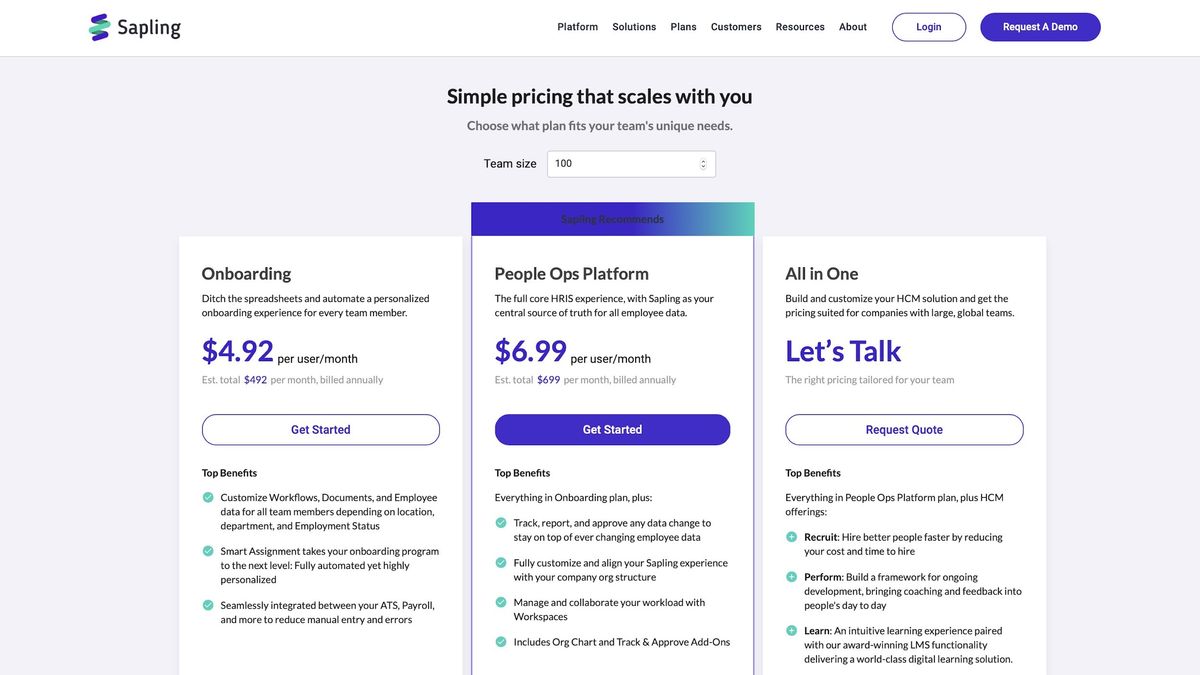Click the checkmark beside Track, report, and approve
Image resolution: width=1200 pixels, height=675 pixels.
point(500,522)
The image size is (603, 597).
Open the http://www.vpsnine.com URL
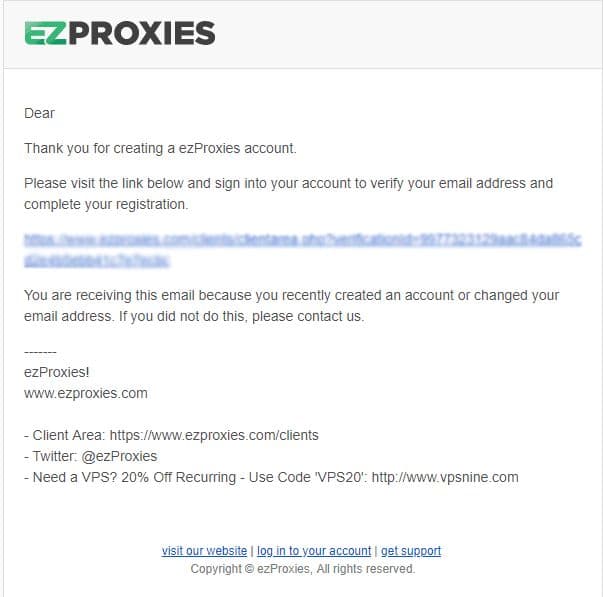pos(445,477)

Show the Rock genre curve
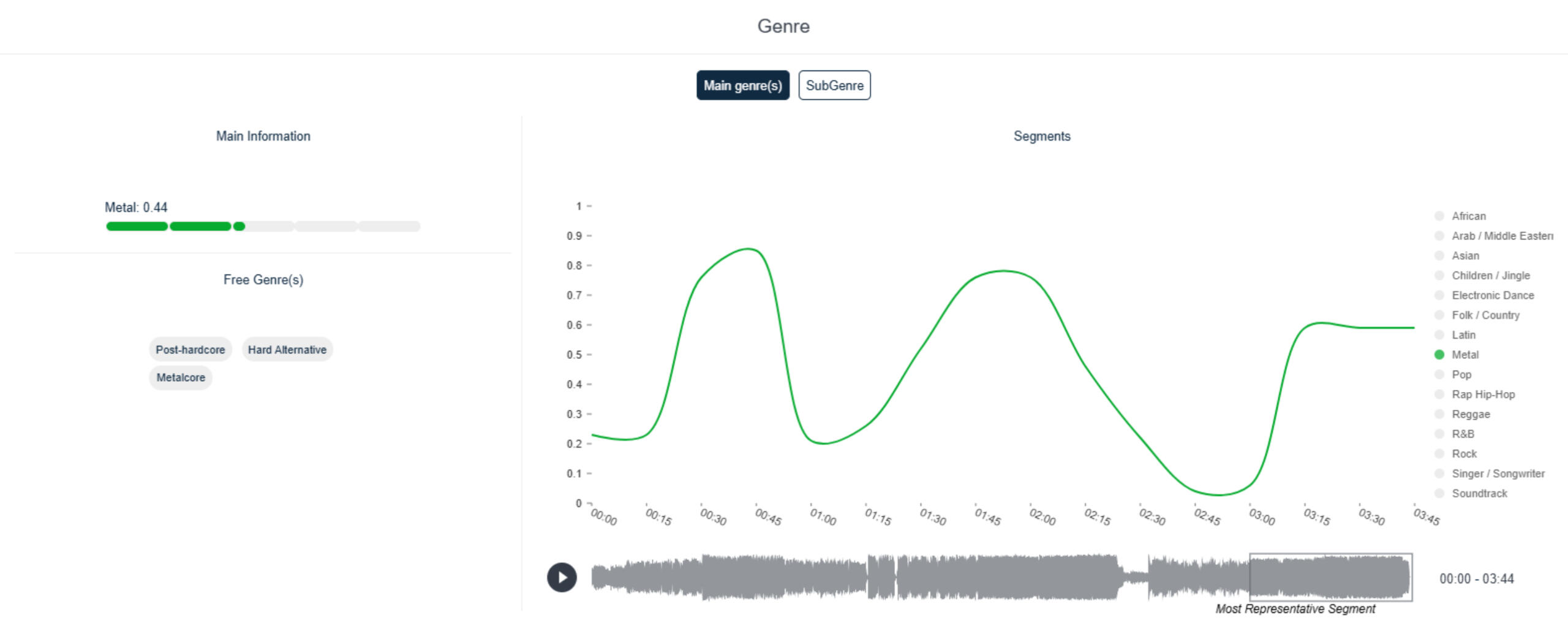click(1439, 454)
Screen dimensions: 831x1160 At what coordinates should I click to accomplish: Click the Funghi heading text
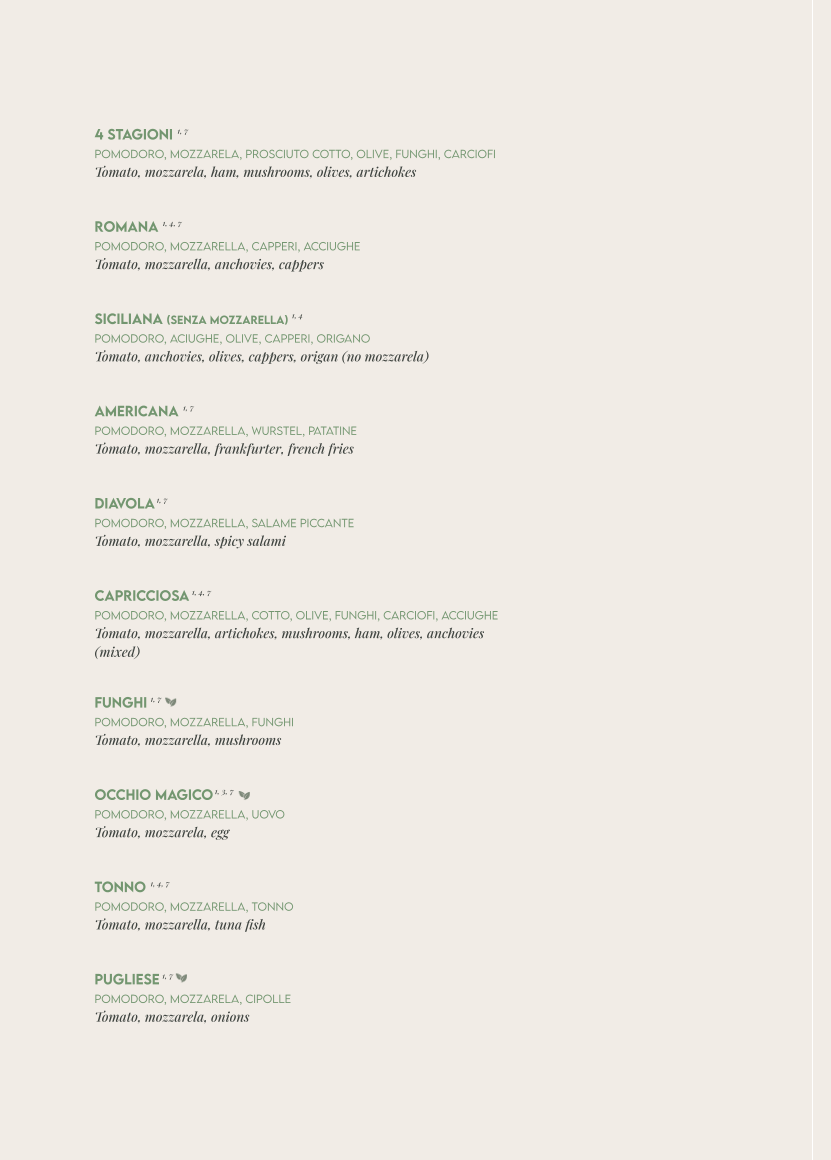[121, 703]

**What to work on:**
Can you give the data above as a numbered list with one line per item, skipping any blank lines and leaving the pictures out?

**Exercise answer:**
1. Click the checkmark beside Track, report, and approve
2. Image resolution: width=1200 pixels, height=675 pixels.
3. point(500,522)
4. The image size is (603, 597).
5. Open the http://www.vpsnine.com URL
6. pos(445,477)
7. Show the Rock genre curve
8. click(1439, 454)
9. Screen dimensions: 831x1160 At what coordinates should I click to accomplish: Click the Funghi heading text
10. [121, 703]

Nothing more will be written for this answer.